**Folgendes bearbeiten:**
a) Drucke den Abschnitt des Lebensberichts zwischen "1953 geboren, verheiratet, 3" und "Arbeit im Vordergrund." einschließlich dieser beiden Stellen ab.
b) Gib jede Zeile der Einträge an, in der die Zeichenfolge "Select" vorkommt, und beachte dabei Groß- und Kleinschreibung.

**Vorliegender Text:**
1953 geboren, verheiratet, 3 Kinder, 4 Enkelkinder. Ausbildung zur Steuerfachangestellten, berufstätig in einem Steuerbüro in Voll- und Teilzeit und Homeoffice, je nach familiärer Situation, 2000 Verkehrsunfall der 19-jährigen Tochter, die seither schwerstbehindert ist. Von 2001 bis 2017 Hauptverantwortliche in der häuslichen Pflege, Betreuung und Förderung der Tochter. 2010 nach Ausbau des Wohnhauses zu einem Mehrgenerationenhaus mit der Familie des Sohnes und der behinderten Tochter. Frau Schindler gehört zur Schönstattbewegung Frauen und Mütter.
Geprägt haben mich sicherlich die Verhältnisse, in die ich hineingeboren wurde. Die Folgen des Krieges waren noch spürbar, jedoch war im ganzen Land Aufbruch angesagt. So standen auch in unserem Familienbetrieb der Aufbau des Geschäftes und die Arbeit im Vordergrund.
In diesen Jahren war es selbstverständlich, dass Kinder nach Kräften mitarbeiteten und im Übrigen gehorchten. Schule rangierte meist erst an zweiter Stelle und Erziehung wurde in vielen Bereichen durch eigene Erfahrungen ersetzt. Trotzdem konnten wir Kinder, manchmal auch mit Raffinesse, uns zum Spielen treffen und uns unsere Freiräume nehmen. Für mich war meine Kindheit schön! Unser Dorf war katholisch geprägt und der Glaube gehört selbstverständlich zum Leben dazu.
Anfang der 60er Jahre herrschte bei uns auf dem Land noch die gängige Meinung, dass Bildung, besonders für Mädchen, nicht wichtig sei, da sie ja sowieso bald heiraten und Kinder haben würden. Es war ein Glücksfall, dass ich die Realschule absolvieren konnte. Das eröffnete mir eine neue Welt und es war mir klar, dass ich einen Beruf erlernen und arbeiten gehen wollte. Für diese Chance war und bin ich bis heute sehr dankbar.
In meiner darauf folgenden Lehrzeit bin ich häufig an meine Grenzen gestoßen, aber durch die Erfahrungen aus meiner Kindheit lernte ich, mich durchzubeißen.

**Erfasste Einträge:**

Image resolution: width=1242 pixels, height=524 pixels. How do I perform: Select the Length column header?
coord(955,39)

---

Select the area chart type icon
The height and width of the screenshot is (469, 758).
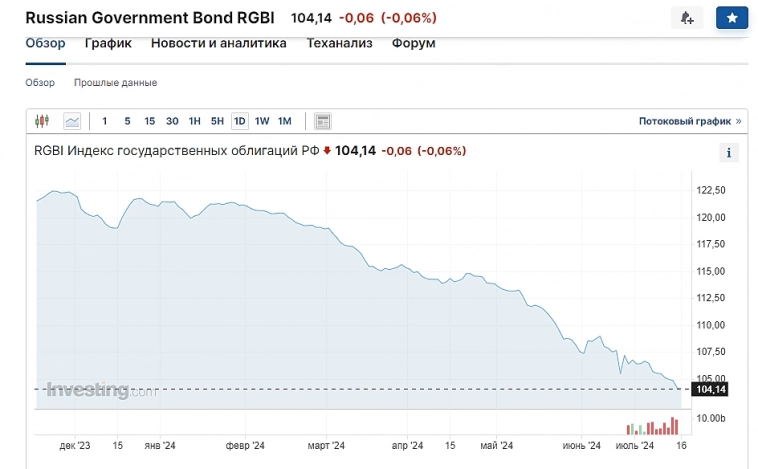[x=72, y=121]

---

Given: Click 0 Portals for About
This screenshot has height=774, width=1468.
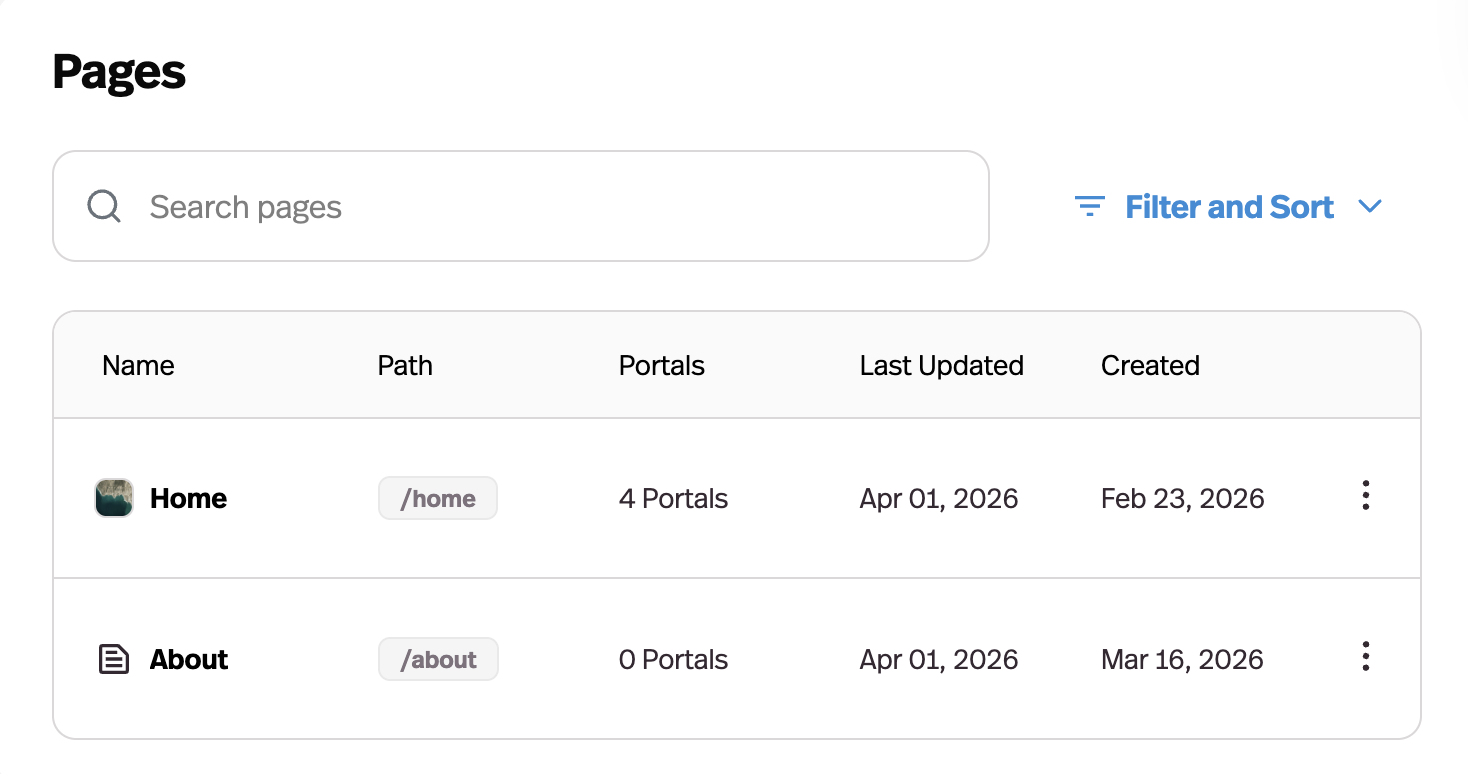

**Lösungen:**
a)
1953 geboren, verheiratet, 3 Kinder, 4 Enkelkinder. Ausbildung zur Steuerfachangestellten, berufstätig in einem Steuerbüro in Voll- und Teilzeit und Homeoffice, je nach familiärer Situation, 2000 Verkehrsunfall der 19-jährigen Tochter, die seither schwerstbehindert ist. Von 2001 bis 2017 Hauptverantwortliche in der häuslichen Pflege, Betreuung und Förderung der Tochter. 2010 nach Ausbau des Wohnhauses zu einem Mehrgenerationenhaus mit der Familie des Sohnes und der behinderten Tochter. Frau Schindler gehört zur Schönstattbewegung Frauen und Mütter.
Geprägt haben mich sicherlich die Verhältnisse, in die ich hineingeboren wurde. Die Folgen des Krieges waren noch spürbar, jedoch war im ganzen Land Aufbruch angesagt. So standen auch in unserem Familienbetrieb der Aufbau des Geschäftes und die Arbeit im Vordergrund.

b)
Image resolution: width=1242 pixels, height=524 pixels. How do I perform: Select the Length column header?
Select the area chart type icon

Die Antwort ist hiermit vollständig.